The sale of Vodafone Spain and Italy has brought the group €12 billion, of which €4 billion, or approximately £3.4 billion, will be paid to shareholders through buybacks, it said on Friday.
However, the group will also halve its dividend to 4.5 cents from 2025.
Vodafone adapts its European portfolio by disposing of struggling units
vodafone shares They rose 3.8 per cent to 68.6p at midday on Friday. They are still down about 27 percent over the past 12 months.
Shareholders will receive the first tranche of €2 billion through buybacks once the sale of Vodafone Spain is completed, while the completion of the Italian deal will trigger an additional payment of €2 billion.
Vodafone expects shareholders to receive “up to” €3.1 billion during its 2025 fiscal year, taking into account €1.1 billion in ordinary dividend payments and representing a 23 percent increase on the €2.5 billion it plans to pay to investors this year.
Boss Margherita Della Valle said: “The sale of Vodafone Italia to Swisscom creates significant value for Vodafone and ensures the business maintains its leading position in Italy, which has been built thanks to the dedicated commitment of our colleagues to serve our customers. for many years”.

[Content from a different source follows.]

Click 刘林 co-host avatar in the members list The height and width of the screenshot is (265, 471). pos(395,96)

He added that the “restructuring” of Vodafone’s European operations will see the group focus on markets “where we maintain strong positions… allowing us to deliver stronger and more predictable growth.”
Vodafone also told shareholders it would accelerate its investment in its business-to-business operations, and that the group intends to “further strengthen our range of platforms and capabilities”.

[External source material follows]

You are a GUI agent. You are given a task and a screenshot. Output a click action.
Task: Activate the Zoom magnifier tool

It also hopes to strengthen and expand partnerships, such as the 10-year artificial intelligence deal agreed with Microsoft last year.
Hargreaves Lansdown senior equity analyst Sophie Lund-Yates said: “Telecoms is unlikely to ever dampen growth in terms of growth, but the reliable nature of its revenues and high barriers to entry make profitability For shareholders, it is one of the main attractions of these actions.
‘Vodafone’s Italian business has been struggling, so shedding this weight should help the group refocus and the division has been up for sale for some time.
“The focus will now be on how effectively Vodafone uses its resources to address broader challenges, including high debt, costs and some growing competition.”